Bernard Ebbers left a wreck behind when the telecoms giant collapsed with its stock price in 2002, writes Conor O'Clery, North America Editor, in New York.
Mr Bernie Ebbers was in sparkling form when he appeared at the National Press Club in Washington on January 12th, 2000. The head of MCI WorldCom, who liked to preside over board meetings in blue jeans and cowboy boots, started by hamming up his image as a country boy.
"You don't know what's it like to leave the farm with cow manure on your boots and have to put this miserable suit on to come to the big city," he said to polite laughter from the appreciative audience of journalists.

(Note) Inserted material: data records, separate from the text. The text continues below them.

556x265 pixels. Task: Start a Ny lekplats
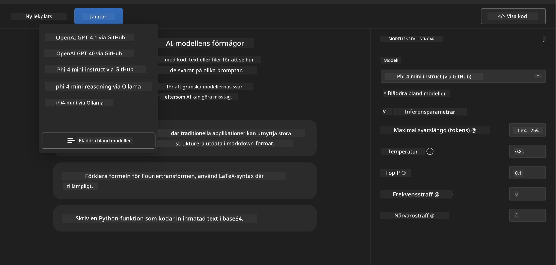pyautogui.click(x=39, y=16)
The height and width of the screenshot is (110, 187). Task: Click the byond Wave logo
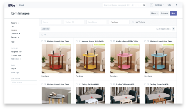(12, 5)
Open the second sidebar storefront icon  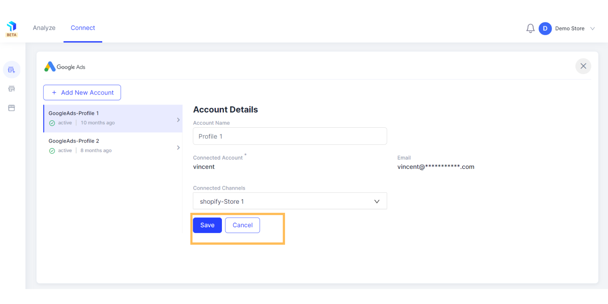tap(11, 89)
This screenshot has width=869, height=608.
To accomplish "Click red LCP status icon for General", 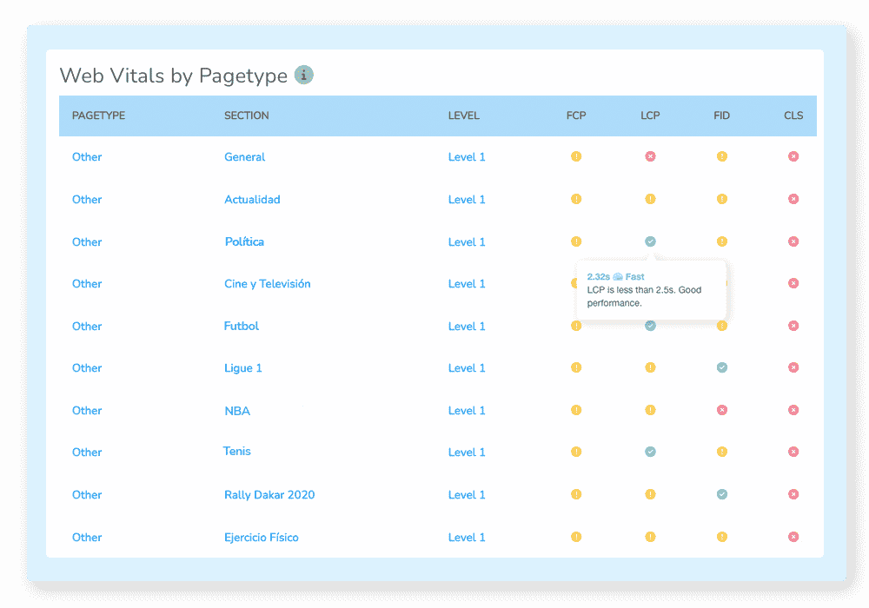I will tap(650, 156).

This, after all, was the man who had created a colossal telecommunications company which, at $160 billion (€122.7 billion), was worth more than the GDP of Sierra Leone, Armenia and Mongolia combined. He had made countless investors rich by increasing the stock value of WorldCom by an average of 54 per cent a year from 1989 through a series of audacious acquisitions.
He owned a 21,000-acre plantation in Louisiana, a quarter of a million acres of farmland in Mississippi, half a million acres in Alabama, Louisiana and Mississippi and a half million-acre ranch in British Columbia, the largest in Canada.
When he boasted to the journalists that "$100 dollars invested in MCI WorldCom in 1989 would be worth $7,240 today", Mr Larry Lipman, the club's president, commented ruefully: "How many people in the room are kicking themselves?"
Just over two years later the investors in WorldCom were the ones who were kicking themselves, unless they had got out. As the internet bubble deflated, WorldCom found it could not meet its sales targets. The company's 80,000 staff, including 200 based in Dublin, received a memo from Mr Ebbers assuring them it was not in danger of bankruptcy. But shortly afterwards it went belly-up in the biggest bankruptcy and corporate accounting scandal in corporate history.
This week Mr Ebbers (63) went on trial in New York accused of orchestrating an $11 billion accounting fraud to keep stock prices artificially high. The company was found to have moved figures from expenses into other accounts to make the revenue numbers look better.
Even as he boasted to the business journalists at the National Press Club, WorldCom stock was on the way down from its peak of $64.50 a share and would never recover.
This week the first witness for the prosecution, former MCI executive Mr Douglas Webster, explained the psychology that he found at WorldCom. It was like the movie Field of Dreams, where a baseball pitch is situated on a remote farm on the principle of "build it and they will come", he said. WorldCom built the networks, "but nobody came".
As the stock price tumbled in 2002, Mr Ebbers told his chief financial officer, Mr Scott Sullivan, "we have to hit the numbers", according to prosecutor Mr David Anders this week. That, Mr Anders told the jury, was an instruction to cook the books.
Mr Ebbers's lawyer Mr Reid Weingarten, argued that there was nothing "dirty" about trying to make the numbers, as that was what public companies did.
Mr Ebbers has always protested that he was ignorant of the subterfuge. "No one will find me to have knowingly committed fraud," he told the congregation at the Easthaven Baptist Church in Brookhaven, Mississippi, where he now teaches Bible.
He was, in effect, claiming to be so dumb that he was incapable of following the company's intricate accounting. His lawyer backed this up by citing conference calls with analysts when the WorldCom chief executive would pass a question to Mr Sullivan saying: "Remember, I'm a PE graduate, not an economist."
Mr Sullivan has already pleaded guilty to conspiracy and securities fraud, and by testifying against his boss will likely get a lighter sentence.
The classic fall back for chief executives in trouble - that they are visionaries who simply push subordinates to get better performances - is also being used in another high-profile corporate scandal which came to court this week in Alabama. It involves Mr Richard Scrushy, former chief of HealthSouth, a giant healthcare company. His chief financial officer, Mr Aaron Beam, testified that when he told Mr Scrushy they would not meet Wall Street expectations, the chief executive replied: "You guys need to fix the numbers", following which the "guys" worked out a formula to overstate HealthSouth earnings by $2.7 billion.
While they portray their chief executive clients as naive innocents, the defence lawyers try to shred the reputation of the villainous subordinates. Mr Scrushy's lawyers have mauled Mr Beam in court and Mr Ebbers's lawyers are planning to reveal Mr Sullivan's "marital infidelities".
Whatever happens, Mr Ebbers is a broken man. He emerged from the debacle with more than $300 million in debts. The former WorldCom chief has had to sell off his land holdings apart from a measly quarter of a million acres in Mississippi. He has given up his jeans for a suit again for his trial, where he faces a maximum 85-year sentence.
His legacy is also a struggling, debt-ridden telecommunications industry and the Sarbanes-Oxley Act of 2002, the sweeping reform legislation passed by a shocked Congress after WorldCom collapsed. His legacy too is the misery of investors and thousands of employees who lost their jobs, savings and pensions.